TASK DETAILS >> Write down exactly the lines of the records below, beginning with the first and ending with the line that includes "You are a computer-use agent. Screen dimensions: 1200x475".

(Stored items)
-----
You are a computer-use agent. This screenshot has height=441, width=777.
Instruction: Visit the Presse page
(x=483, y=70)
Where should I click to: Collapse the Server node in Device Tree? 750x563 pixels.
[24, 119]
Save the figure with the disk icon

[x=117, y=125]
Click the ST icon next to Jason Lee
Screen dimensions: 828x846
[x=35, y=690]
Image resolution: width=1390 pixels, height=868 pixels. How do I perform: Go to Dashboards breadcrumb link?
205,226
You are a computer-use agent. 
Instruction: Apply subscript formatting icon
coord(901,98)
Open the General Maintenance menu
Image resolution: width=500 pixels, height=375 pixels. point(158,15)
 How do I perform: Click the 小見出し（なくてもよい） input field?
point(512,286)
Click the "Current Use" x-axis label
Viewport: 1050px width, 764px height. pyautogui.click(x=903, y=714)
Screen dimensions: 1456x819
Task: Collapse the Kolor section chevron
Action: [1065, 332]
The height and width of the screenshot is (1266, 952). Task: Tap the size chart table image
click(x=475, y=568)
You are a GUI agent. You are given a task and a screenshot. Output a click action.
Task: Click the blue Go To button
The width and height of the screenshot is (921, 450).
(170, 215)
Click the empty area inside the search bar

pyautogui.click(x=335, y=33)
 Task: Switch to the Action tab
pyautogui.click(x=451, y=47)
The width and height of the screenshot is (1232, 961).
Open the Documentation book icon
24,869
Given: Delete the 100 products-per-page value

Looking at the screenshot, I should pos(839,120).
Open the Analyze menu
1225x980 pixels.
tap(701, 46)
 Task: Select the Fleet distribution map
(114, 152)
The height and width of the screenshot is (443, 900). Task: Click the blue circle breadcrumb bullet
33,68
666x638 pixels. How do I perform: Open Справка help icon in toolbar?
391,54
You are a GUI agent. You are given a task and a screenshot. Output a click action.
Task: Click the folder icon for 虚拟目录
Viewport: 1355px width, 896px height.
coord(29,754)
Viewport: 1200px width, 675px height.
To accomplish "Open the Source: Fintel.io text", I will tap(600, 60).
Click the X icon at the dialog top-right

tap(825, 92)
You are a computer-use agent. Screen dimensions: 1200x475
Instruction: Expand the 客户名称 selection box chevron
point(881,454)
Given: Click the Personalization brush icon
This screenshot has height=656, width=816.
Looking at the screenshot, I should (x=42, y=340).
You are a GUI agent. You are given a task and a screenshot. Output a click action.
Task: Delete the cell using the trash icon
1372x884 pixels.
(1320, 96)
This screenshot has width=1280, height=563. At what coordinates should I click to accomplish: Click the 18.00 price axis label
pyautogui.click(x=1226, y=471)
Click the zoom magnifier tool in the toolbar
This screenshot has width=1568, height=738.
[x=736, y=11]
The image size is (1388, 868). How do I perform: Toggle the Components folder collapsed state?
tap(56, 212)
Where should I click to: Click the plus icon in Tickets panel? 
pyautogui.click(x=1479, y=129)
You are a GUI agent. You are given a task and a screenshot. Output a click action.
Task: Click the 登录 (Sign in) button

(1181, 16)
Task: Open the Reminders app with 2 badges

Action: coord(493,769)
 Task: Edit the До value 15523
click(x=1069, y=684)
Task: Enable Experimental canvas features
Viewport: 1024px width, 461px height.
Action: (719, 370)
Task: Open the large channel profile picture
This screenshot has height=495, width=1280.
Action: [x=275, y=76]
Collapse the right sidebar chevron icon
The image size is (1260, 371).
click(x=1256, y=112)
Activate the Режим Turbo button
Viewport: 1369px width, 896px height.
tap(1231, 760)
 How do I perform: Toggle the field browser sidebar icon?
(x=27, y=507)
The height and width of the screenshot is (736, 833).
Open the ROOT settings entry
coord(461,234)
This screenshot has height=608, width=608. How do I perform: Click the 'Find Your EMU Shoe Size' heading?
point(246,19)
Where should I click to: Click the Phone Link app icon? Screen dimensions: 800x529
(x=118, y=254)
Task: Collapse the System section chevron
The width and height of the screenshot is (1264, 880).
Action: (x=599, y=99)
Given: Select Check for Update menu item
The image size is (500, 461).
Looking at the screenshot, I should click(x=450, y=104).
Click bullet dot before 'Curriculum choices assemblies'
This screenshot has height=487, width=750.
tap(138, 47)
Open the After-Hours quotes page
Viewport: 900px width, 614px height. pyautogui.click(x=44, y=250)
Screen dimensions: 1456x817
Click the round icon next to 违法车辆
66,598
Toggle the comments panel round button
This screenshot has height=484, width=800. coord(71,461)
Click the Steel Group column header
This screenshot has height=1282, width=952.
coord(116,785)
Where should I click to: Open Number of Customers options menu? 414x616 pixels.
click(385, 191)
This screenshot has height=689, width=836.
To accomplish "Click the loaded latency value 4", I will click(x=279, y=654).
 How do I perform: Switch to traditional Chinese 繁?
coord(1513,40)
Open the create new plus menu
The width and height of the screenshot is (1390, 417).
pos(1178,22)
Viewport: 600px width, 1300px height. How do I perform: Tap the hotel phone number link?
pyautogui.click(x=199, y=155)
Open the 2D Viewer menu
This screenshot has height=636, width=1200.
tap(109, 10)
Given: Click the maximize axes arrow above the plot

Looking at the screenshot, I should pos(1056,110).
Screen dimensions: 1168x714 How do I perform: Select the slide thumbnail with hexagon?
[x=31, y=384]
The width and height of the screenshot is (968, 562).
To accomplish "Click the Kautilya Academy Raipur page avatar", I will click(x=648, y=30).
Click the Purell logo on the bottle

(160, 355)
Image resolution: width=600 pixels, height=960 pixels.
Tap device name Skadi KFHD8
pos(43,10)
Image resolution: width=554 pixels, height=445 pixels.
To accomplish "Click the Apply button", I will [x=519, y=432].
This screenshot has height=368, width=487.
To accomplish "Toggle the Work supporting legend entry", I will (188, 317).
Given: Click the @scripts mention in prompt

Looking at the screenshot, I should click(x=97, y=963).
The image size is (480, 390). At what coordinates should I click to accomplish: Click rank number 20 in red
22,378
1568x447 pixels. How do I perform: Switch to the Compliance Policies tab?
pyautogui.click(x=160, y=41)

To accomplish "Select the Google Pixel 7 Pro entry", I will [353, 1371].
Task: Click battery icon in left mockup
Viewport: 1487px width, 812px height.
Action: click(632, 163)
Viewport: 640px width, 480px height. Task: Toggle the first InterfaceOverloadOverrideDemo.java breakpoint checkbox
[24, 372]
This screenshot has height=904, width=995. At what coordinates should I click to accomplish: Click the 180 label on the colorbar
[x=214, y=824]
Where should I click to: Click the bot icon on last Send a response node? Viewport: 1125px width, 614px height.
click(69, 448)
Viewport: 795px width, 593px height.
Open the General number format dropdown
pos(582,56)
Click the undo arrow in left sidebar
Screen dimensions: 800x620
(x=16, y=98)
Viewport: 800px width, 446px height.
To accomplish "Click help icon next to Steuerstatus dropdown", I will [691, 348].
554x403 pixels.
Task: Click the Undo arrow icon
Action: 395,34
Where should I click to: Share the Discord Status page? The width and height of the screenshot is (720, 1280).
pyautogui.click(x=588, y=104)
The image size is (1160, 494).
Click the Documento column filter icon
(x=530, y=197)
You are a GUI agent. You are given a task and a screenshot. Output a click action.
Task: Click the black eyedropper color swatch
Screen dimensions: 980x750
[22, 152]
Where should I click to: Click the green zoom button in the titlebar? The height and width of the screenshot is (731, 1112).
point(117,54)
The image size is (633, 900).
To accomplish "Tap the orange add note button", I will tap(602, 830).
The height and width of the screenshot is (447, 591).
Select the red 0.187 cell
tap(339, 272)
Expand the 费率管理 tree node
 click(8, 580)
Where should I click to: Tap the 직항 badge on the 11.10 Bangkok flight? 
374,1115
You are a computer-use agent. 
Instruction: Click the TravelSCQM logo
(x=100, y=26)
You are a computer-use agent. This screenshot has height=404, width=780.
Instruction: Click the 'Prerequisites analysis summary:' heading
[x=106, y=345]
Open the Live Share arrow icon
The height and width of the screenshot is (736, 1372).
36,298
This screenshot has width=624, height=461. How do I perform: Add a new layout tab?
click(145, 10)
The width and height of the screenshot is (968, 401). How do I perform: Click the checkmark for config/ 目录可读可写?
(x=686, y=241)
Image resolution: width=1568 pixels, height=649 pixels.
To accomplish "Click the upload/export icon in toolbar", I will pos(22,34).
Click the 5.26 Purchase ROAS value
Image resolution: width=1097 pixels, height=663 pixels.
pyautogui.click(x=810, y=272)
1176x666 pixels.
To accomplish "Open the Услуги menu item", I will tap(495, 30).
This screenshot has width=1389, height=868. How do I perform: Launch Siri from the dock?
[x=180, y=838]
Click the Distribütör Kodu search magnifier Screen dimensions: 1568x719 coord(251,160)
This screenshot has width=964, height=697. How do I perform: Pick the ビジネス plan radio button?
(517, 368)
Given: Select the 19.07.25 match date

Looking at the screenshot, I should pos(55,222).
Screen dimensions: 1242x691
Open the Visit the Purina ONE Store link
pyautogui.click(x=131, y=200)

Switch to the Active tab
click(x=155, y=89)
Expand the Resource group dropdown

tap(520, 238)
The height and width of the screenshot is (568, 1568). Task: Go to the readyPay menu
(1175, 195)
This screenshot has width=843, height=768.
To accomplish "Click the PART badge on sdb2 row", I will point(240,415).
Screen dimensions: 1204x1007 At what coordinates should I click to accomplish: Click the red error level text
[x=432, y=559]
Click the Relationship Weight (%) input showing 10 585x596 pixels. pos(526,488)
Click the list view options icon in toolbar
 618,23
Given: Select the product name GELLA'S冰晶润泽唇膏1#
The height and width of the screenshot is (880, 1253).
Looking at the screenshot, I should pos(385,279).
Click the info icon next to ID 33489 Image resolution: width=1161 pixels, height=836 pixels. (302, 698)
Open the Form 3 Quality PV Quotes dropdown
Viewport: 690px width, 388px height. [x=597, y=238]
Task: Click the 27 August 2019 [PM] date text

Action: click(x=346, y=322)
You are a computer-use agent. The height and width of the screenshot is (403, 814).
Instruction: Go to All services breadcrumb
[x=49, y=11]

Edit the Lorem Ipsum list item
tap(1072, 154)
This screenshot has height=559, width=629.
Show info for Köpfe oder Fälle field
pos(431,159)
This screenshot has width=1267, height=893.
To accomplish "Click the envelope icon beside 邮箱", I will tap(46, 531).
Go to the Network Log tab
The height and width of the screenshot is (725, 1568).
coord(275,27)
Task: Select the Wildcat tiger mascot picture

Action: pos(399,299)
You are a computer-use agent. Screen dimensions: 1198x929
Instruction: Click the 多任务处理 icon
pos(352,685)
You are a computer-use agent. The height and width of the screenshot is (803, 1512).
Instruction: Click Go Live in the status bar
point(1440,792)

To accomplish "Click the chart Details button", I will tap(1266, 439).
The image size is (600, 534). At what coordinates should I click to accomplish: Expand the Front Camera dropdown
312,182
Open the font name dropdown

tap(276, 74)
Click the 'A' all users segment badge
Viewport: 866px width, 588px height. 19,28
-----
OUTPUT >>
You are a computer-use agent. This screenshot has height=441, width=777.
Instruction: Visit the Presse page
(x=483, y=70)
Where should I click to: Collapse the Server node in Device Tree? 750x563 pixels.
[24, 119]
Save the figure with the disk icon

[x=117, y=125]
Click the ST icon next to Jason Lee
Screen dimensions: 828x846
[x=35, y=690]
Image resolution: width=1390 pixels, height=868 pixels. How do I perform: Go to Dashboards breadcrumb link?
205,226
You are a computer-use agent. 
Instruction: Apply subscript formatting icon
coord(901,98)
Open the General Maintenance menu
Image resolution: width=500 pixels, height=375 pixels. point(158,15)
 How do I perform: Click the 小見出し（なくてもよい） input field?
point(512,286)
Click the "Current Use" x-axis label
Viewport: 1050px width, 764px height. pyautogui.click(x=903, y=714)
Screen dimensions: 1456x819
Task: Collapse the Kolor section chevron
Action: [1065, 332]
The height and width of the screenshot is (1266, 952). Task: Tap the size chart table image
click(x=475, y=568)
You are a GUI agent. You are given a task and a screenshot. Output a click action.
Task: Click the blue Go To button
The width and height of the screenshot is (921, 450).
(170, 215)
Click the empty area inside the search bar

pyautogui.click(x=335, y=33)
 Task: Switch to the Action tab
pyautogui.click(x=451, y=47)
The width and height of the screenshot is (1232, 961).
Open the Documentation book icon
24,869
Given: Delete the 100 products-per-page value

Looking at the screenshot, I should pos(839,120).
Open the Analyze menu
1225x980 pixels.
tap(701, 46)
 Task: Select the Fleet distribution map
(114, 152)
The height and width of the screenshot is (443, 900). Task: Click the blue circle breadcrumb bullet
33,68
666x638 pixels. How do I perform: Open Справка help icon in toolbar?
391,54
You are a GUI agent. You are given a task and a screenshot. Output a click action.
Task: Click the folder icon for 虚拟目录
Viewport: 1355px width, 896px height.
coord(29,754)
Viewport: 1200px width, 675px height.
To accomplish "Open the Source: Fintel.io text", I will tap(600, 60).
Click the X icon at the dialog top-right

tap(825, 92)
You are a computer-use agent. Screen dimensions: 1200x475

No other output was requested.